[Opening MATERIAL FOR THIS EXERCISE section]

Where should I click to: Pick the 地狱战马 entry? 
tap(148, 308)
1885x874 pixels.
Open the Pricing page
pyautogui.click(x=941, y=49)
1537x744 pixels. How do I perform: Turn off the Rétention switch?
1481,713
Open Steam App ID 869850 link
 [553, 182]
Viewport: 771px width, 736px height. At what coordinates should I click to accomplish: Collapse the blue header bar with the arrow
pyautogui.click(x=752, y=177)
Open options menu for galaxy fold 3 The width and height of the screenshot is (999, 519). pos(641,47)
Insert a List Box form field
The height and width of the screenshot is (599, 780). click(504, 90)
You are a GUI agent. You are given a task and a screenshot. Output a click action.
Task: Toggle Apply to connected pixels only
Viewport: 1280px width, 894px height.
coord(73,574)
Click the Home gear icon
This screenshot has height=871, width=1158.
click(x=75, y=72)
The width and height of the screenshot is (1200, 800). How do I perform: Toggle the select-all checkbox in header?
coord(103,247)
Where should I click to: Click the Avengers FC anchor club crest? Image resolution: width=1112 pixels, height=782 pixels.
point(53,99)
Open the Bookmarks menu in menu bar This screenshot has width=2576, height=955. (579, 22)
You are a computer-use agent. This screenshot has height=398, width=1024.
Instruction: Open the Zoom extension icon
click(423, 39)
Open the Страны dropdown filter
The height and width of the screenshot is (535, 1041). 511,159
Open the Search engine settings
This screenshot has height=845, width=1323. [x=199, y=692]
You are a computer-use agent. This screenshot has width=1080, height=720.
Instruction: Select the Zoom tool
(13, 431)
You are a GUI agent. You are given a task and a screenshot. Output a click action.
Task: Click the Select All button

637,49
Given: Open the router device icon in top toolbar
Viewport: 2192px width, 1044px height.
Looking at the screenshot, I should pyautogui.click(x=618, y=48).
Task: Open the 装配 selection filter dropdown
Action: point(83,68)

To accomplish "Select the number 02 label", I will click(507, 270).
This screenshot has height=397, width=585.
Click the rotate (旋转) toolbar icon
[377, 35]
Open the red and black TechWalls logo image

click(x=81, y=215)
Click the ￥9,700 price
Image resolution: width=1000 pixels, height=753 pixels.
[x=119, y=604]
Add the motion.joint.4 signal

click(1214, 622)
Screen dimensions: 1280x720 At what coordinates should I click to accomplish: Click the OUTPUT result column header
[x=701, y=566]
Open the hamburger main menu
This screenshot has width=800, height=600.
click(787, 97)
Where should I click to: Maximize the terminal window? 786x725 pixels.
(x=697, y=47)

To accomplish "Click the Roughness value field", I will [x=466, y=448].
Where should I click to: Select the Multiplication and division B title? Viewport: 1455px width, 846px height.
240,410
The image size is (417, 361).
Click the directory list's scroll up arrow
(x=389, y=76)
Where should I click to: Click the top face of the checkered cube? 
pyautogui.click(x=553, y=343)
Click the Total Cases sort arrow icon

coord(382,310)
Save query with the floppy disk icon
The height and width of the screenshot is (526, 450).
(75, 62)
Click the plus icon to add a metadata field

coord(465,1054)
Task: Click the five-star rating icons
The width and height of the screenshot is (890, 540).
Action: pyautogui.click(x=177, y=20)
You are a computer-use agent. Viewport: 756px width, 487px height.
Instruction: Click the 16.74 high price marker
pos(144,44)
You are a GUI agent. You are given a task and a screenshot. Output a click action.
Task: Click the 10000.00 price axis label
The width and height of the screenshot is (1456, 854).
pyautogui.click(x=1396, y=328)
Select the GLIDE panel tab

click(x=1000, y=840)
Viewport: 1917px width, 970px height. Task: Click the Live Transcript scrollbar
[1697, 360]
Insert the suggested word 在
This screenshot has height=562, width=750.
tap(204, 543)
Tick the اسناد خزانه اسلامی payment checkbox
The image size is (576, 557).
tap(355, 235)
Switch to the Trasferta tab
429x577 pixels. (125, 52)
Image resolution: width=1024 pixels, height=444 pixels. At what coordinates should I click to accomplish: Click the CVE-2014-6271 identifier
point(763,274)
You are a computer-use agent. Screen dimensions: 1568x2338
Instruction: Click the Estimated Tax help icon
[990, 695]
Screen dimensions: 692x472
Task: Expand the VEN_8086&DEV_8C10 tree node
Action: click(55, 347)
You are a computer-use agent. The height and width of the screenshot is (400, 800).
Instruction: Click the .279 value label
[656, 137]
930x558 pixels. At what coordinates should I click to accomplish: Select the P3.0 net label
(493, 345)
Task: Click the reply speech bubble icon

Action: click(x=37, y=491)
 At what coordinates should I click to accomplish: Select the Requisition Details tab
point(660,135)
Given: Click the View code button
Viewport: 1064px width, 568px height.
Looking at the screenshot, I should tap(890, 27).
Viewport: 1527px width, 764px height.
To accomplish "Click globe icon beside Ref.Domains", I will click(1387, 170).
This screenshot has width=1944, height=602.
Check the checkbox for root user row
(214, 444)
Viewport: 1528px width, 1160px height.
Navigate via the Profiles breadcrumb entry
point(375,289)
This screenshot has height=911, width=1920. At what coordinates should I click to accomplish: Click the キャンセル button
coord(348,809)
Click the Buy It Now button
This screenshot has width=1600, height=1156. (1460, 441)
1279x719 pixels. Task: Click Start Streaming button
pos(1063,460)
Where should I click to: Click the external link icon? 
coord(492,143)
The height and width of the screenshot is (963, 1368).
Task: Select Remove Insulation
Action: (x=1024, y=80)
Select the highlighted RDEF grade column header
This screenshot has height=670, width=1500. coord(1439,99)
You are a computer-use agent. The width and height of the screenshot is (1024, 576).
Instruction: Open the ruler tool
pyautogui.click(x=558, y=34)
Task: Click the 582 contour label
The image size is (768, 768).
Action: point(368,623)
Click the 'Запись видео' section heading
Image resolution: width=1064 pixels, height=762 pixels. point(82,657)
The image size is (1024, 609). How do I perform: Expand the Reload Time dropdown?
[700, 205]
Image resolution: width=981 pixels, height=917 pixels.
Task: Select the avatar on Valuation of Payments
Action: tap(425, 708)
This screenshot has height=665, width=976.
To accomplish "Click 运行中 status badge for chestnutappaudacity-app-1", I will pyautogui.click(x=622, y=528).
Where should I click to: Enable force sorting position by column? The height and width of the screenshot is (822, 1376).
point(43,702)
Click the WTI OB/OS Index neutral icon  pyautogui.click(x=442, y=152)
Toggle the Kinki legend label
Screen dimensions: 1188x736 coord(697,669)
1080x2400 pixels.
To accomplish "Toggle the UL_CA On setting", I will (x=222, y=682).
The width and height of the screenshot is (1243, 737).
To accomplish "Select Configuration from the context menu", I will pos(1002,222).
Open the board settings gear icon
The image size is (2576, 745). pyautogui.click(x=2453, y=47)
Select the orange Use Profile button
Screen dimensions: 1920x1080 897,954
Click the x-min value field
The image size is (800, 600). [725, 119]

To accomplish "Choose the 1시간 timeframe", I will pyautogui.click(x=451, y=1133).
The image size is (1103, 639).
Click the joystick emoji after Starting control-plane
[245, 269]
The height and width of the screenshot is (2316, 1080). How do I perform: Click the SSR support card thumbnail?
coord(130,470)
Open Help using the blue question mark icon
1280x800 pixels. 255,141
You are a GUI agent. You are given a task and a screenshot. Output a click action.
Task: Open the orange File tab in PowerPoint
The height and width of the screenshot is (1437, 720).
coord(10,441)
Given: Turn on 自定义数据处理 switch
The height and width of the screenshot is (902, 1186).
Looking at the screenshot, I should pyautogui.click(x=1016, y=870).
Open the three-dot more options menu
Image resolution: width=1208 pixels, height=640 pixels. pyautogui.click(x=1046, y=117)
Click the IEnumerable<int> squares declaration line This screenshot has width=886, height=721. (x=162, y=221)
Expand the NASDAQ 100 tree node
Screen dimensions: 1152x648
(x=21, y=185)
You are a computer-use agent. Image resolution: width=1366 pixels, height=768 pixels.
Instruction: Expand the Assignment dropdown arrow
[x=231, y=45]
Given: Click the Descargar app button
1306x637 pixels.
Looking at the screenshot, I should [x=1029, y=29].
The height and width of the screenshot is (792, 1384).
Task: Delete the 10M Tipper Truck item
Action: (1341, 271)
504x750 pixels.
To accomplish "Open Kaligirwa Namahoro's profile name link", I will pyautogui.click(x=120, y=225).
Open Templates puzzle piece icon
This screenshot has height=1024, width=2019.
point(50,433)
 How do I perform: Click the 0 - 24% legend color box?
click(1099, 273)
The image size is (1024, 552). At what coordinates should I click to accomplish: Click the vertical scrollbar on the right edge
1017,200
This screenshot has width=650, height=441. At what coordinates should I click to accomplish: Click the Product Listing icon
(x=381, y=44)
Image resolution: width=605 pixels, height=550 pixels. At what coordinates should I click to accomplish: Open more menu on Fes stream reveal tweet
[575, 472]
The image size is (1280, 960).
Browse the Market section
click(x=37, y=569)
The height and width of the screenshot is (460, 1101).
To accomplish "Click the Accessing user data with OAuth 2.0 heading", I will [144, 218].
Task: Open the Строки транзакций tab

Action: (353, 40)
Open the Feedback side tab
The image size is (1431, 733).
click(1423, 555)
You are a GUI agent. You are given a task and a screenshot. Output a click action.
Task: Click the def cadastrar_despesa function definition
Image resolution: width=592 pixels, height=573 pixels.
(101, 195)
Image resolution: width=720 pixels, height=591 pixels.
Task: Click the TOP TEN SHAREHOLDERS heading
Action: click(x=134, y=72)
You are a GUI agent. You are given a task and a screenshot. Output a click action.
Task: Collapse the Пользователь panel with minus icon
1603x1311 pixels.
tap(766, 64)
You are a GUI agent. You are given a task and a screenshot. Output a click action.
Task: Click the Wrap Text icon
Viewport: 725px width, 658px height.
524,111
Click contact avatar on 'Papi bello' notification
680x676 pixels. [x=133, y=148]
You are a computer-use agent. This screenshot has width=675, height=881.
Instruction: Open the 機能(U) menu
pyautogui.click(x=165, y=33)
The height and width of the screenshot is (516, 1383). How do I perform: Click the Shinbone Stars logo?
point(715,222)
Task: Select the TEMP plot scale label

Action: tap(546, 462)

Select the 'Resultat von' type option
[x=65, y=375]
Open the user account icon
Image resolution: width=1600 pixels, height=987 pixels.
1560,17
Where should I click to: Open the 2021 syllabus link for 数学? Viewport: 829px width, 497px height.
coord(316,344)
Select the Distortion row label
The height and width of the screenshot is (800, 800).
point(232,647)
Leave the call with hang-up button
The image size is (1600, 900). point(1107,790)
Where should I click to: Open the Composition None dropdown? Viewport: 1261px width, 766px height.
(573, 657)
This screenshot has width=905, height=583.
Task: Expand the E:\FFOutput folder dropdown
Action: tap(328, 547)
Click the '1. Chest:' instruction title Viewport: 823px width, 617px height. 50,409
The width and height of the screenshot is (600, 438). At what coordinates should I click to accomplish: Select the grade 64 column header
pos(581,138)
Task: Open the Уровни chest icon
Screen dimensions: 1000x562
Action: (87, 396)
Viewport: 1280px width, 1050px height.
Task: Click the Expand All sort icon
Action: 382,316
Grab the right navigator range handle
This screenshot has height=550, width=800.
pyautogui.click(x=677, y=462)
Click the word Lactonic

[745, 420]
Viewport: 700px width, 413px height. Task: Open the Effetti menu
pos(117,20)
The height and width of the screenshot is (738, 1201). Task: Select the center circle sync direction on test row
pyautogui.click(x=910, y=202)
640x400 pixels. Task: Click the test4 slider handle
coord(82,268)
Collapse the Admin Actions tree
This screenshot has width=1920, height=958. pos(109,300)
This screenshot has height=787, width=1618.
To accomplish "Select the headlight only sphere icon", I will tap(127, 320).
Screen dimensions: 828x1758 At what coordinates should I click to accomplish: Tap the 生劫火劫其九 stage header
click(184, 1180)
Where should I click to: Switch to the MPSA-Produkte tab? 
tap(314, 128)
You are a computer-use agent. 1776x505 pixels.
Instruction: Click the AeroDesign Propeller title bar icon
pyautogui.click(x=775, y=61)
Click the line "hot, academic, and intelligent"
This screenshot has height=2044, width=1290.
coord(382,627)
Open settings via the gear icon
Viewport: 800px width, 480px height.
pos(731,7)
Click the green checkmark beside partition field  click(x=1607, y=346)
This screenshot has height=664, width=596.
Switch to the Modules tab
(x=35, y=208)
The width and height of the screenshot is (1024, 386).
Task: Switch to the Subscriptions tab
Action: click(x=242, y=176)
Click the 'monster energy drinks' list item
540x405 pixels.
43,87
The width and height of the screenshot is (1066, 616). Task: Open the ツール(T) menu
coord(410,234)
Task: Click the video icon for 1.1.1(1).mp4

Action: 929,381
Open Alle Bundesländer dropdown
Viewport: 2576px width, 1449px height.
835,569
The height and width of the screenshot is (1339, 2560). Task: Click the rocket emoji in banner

[Closing MATERIAL FOR THIS EXERCISE section]

[TASK ITEM] From the entries, report every line in which the string "computer" occurs.

[FINISHED TASK]
You are a computer-use agent. This screenshot has height=398, width=1024.
You are a computer-use agent. This screenshot has width=1080, height=720.
You are a computer-use agent. Viewport: 756px width, 487px height.
You are a computer-use agent. Screen dimensions: 1568x2338
You are a computer-use agent. The height and width of the screenshot is (400, 800).
You are a computer-use agent. The width and height of the screenshot is (1024, 576).
You are a computer-use agent. Image resolution: width=1366 pixels, height=768 pixels.
You are a computer-use agent. This screenshot has width=675, height=881.
You are a computer-use agent. 1776x505 pixels.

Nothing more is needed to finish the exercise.